Task directions.
Every entry must be output exactly as it is written.

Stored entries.
════════════════

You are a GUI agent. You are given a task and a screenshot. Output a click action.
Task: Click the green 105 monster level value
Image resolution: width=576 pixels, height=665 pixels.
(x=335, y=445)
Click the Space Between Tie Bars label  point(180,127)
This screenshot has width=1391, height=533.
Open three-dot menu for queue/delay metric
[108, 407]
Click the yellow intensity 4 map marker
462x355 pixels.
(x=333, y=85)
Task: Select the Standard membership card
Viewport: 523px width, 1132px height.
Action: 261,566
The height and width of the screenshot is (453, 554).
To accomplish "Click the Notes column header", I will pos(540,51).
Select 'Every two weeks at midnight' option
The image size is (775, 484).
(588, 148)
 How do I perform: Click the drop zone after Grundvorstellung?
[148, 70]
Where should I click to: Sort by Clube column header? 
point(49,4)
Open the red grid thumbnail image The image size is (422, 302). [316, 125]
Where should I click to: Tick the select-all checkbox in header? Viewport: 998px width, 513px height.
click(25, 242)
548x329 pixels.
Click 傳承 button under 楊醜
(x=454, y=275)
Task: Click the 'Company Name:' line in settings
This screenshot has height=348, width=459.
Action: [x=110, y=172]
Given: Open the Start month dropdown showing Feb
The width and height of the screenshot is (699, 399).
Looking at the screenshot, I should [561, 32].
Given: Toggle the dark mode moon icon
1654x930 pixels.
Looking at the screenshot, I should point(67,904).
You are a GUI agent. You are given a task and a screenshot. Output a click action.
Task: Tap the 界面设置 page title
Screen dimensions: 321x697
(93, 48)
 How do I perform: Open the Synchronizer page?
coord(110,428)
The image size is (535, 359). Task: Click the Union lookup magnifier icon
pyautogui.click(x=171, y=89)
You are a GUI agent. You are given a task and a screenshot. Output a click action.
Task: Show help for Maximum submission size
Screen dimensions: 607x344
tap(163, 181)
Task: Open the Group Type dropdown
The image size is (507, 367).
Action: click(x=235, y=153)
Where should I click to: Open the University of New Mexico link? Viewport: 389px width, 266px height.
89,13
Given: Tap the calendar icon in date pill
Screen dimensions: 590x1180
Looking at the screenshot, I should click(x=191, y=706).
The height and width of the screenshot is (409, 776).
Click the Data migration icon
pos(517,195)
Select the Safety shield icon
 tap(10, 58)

════════════════

Output of the task.
You are a GUI agent. You are given a task and a screenshot. Output a click action.
Task: Click the green 105 monster level value
Image resolution: width=576 pixels, height=665 pixels.
(x=335, y=445)
Click the Space Between Tie Bars label  point(180,127)
This screenshot has width=1391, height=533.
Open three-dot menu for queue/delay metric
[108, 407]
Click the yellow intensity 4 map marker
462x355 pixels.
(x=333, y=85)
Task: Select the Standard membership card
Viewport: 523px width, 1132px height.
Action: 261,566
The height and width of the screenshot is (453, 554).
To accomplish "Click the Notes column header", I will pos(540,51).
Select 'Every two weeks at midnight' option
The image size is (775, 484).
(588, 148)
 How do I perform: Click the drop zone after Grundvorstellung?
[148, 70]
Where should I click to: Sort by Clube column header? 
point(49,4)
Open the red grid thumbnail image The image size is (422, 302). [316, 125]
Where should I click to: Tick the select-all checkbox in header? Viewport: 998px width, 513px height.
click(25, 242)
548x329 pixels.
Click 傳承 button under 楊醜
(x=454, y=275)
Task: Click the 'Company Name:' line in settings
This screenshot has height=348, width=459.
Action: [x=110, y=172]
Given: Open the Start month dropdown showing Feb
The width and height of the screenshot is (699, 399).
Looking at the screenshot, I should [561, 32].
Given: Toggle the dark mode moon icon
1654x930 pixels.
Looking at the screenshot, I should point(67,904).
You are a GUI agent. You are given a task and a screenshot. Output a click action.
Task: Tap the 界面设置 page title
Screen dimensions: 321x697
(93, 48)
 How do I perform: Open the Synchronizer page?
coord(110,428)
The image size is (535, 359). Task: Click the Union lookup magnifier icon
pyautogui.click(x=171, y=89)
You are a GUI agent. You are given a task and a screenshot. Output a click action.
Task: Show help for Maximum submission size
Screen dimensions: 607x344
tap(163, 181)
Task: Open the Group Type dropdown
The image size is (507, 367).
Action: click(x=235, y=153)
Where should I click to: Open the University of New Mexico link? Viewport: 389px width, 266px height.
89,13
Given: Tap the calendar icon in date pill
Screen dimensions: 590x1180
Looking at the screenshot, I should click(x=191, y=706).
The height and width of the screenshot is (409, 776).
Click the Data migration icon
pos(517,195)
Select the Safety shield icon
 tap(10, 58)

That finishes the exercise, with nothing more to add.